Example of Output Analysis (Total 503)
| Accurate Responses | 80% |
| Response with Errors | 20% |
The error breakdown provides valuable insights into specific areas needing improvement:
| Count | Percentage | |
|---|---|---|
| Out of Scope | 71 | ~14% |
| Language Error | 46 | ~9% |
| Risky | 3 | ~0.6% |
| Vague | 19 | ~4% |
| Unhelpful | 12 | ~2.4% |
There are a number of things you can analyse when looking at the percentages of each error, re-reading input-output pairs to determine why the LLM responds vaguely to certain queries and not others, etc. As a starting point, we focused on the following:
Edge case queries - out of scope queries for which the LLM was frequently hallucinating responses, unexpected queries that were related to the theme of the LLM but outside its specific scope. The latter was revealed to us through our first consultation with one of the clients where we presented analyses from our first round of evaluations on their pilot data. We had noted that nutrition was the second most frequent query topic and the chatbot frequently developed a prescriptive tone in responding to these questions. Since this was a healthcare related AI tool, we had not considered this to be out of topic but the clients informed us that nutrition was not a topic in their knowledge base and that they did not want the LLM to be responding to these queries at all.
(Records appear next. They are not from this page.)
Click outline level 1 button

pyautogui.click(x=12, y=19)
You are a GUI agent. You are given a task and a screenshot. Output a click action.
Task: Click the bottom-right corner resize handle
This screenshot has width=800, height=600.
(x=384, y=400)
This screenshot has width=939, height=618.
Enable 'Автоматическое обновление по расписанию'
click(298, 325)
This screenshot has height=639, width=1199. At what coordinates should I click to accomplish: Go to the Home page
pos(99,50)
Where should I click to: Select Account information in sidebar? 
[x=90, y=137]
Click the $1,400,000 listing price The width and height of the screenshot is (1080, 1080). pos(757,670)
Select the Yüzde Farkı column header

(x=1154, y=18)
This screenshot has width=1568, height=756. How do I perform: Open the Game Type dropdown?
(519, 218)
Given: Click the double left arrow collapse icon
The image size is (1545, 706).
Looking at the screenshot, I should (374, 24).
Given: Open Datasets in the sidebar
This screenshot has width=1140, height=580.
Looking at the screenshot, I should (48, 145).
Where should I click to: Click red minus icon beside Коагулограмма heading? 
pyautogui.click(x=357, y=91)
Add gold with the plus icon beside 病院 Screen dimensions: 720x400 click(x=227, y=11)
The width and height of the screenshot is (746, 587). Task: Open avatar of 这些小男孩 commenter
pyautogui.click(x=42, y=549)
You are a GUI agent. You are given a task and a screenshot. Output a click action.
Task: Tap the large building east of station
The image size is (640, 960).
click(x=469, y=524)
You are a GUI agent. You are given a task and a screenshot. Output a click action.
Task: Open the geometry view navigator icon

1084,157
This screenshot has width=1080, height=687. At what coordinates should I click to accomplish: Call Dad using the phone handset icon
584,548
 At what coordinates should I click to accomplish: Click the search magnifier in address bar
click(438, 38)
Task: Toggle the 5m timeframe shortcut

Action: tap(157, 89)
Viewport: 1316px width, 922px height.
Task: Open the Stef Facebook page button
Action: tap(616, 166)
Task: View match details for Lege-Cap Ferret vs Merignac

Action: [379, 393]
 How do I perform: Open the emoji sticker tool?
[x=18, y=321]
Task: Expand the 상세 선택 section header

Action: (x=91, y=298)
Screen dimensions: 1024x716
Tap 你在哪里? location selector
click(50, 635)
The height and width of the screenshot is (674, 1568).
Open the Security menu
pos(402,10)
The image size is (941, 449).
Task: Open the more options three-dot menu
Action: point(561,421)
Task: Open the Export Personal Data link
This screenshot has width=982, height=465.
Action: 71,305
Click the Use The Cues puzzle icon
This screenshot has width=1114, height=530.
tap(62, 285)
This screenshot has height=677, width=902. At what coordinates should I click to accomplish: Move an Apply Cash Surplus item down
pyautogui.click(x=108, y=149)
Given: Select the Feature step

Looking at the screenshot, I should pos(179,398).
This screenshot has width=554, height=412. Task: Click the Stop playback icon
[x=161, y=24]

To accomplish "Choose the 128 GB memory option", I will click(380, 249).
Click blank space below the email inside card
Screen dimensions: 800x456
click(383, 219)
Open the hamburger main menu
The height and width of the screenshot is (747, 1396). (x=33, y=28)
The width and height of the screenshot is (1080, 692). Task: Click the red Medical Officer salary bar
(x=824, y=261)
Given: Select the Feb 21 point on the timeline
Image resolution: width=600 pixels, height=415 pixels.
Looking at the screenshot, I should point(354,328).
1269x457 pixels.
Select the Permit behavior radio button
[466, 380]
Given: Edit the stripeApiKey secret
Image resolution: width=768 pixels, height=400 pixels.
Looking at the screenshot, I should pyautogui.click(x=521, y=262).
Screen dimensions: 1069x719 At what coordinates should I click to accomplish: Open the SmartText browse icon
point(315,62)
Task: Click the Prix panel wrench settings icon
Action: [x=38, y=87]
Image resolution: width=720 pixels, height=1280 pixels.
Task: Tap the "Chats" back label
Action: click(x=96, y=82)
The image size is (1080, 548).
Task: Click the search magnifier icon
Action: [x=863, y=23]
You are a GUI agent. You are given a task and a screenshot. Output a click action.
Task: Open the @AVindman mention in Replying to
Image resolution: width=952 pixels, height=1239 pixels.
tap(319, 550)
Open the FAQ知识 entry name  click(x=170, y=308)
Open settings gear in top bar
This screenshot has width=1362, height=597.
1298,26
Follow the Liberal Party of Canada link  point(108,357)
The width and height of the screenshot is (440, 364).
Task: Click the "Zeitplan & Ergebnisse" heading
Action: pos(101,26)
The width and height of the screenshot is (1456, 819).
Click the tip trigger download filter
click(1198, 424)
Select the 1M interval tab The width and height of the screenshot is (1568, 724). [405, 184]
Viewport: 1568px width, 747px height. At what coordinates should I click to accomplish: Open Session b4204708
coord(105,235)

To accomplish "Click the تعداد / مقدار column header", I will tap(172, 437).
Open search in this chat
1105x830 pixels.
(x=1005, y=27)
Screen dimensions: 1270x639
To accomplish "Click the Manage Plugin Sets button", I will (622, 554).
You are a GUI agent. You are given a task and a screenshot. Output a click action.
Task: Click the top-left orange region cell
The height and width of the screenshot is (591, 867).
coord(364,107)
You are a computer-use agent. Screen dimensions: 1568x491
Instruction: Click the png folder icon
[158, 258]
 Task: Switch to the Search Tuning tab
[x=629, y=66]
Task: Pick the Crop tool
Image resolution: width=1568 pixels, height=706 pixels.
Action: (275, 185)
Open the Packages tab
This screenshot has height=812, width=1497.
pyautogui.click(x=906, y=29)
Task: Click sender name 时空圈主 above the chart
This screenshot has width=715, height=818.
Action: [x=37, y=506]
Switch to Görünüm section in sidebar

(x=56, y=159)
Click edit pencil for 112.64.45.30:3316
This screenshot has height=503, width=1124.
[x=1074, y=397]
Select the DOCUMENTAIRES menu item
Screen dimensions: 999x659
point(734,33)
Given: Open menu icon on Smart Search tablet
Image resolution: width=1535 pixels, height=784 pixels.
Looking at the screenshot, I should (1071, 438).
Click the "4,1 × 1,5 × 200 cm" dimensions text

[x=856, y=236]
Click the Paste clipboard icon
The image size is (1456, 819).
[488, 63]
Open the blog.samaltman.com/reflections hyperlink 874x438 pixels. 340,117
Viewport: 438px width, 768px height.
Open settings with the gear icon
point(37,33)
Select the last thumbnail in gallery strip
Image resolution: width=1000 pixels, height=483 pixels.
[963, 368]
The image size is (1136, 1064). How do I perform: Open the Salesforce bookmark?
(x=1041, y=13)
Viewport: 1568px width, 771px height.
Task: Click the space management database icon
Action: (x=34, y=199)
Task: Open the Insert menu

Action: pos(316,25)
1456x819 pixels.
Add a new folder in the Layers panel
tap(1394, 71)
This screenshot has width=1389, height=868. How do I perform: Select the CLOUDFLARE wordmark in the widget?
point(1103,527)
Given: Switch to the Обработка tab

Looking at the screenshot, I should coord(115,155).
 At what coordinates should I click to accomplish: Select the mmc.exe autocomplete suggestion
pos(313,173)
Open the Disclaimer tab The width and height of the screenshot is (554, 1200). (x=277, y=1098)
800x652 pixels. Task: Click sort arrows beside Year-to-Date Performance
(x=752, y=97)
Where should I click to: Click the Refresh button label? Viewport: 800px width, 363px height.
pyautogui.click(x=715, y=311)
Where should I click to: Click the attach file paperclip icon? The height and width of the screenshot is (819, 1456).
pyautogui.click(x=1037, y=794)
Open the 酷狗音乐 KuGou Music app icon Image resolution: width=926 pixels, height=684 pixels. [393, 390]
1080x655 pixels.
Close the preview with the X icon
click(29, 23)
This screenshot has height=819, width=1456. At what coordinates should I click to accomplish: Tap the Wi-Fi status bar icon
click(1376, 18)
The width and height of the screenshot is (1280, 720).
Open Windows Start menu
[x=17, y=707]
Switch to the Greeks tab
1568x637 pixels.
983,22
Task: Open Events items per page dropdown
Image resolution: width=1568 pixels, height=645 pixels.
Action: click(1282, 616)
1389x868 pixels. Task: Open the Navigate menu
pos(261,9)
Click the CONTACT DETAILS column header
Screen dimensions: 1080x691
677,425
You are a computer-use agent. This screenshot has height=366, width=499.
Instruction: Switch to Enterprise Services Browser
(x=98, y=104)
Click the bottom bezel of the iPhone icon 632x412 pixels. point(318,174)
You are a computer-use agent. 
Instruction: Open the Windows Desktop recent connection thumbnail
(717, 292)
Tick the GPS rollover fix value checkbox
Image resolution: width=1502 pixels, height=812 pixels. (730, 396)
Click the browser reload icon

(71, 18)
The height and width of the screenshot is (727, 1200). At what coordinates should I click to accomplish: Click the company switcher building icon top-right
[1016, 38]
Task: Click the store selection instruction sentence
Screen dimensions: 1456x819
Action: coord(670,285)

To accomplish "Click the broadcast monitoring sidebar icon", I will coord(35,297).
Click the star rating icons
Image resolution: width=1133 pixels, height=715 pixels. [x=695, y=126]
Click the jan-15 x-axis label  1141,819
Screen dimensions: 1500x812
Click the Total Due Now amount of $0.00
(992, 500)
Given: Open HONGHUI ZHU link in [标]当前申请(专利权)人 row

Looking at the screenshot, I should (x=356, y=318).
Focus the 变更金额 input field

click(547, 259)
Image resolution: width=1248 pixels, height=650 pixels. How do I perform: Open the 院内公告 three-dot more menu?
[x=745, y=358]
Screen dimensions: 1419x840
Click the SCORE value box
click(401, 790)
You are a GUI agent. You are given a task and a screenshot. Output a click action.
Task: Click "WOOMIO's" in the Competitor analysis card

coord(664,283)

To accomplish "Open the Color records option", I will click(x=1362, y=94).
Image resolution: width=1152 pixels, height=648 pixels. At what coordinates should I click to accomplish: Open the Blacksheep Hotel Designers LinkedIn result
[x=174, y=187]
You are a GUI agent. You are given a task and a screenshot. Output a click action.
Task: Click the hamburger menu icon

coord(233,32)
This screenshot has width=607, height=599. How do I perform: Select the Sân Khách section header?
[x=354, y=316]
It is important to state here that the process outlined above is iterative, not linear. This means that sampling was not just done one time, but with each round of annotations, we refined and added to our sample. Similarly, after conducting an initial round of analysis, we shared our initial findings with the client and based on their feedback repeated the analysis on a smaller sample of the dataset. For the healthcare context for e.g. we focused on the nutritional queries and responses to observe how the LLM was answering these out-of-scope questions.
The factors that pose limitations when addressed intentionally can become markers of effective evaluations.
For organizations looking to implement human evaluations, we suggest starting with this checklist:
Day One Checklist
Building Over Time
The systematic approach to human evaluations outlined here provides a foundation for organizations seeking to understand and improve their LLM systems through periodic, accessible, and sustainable evaluations.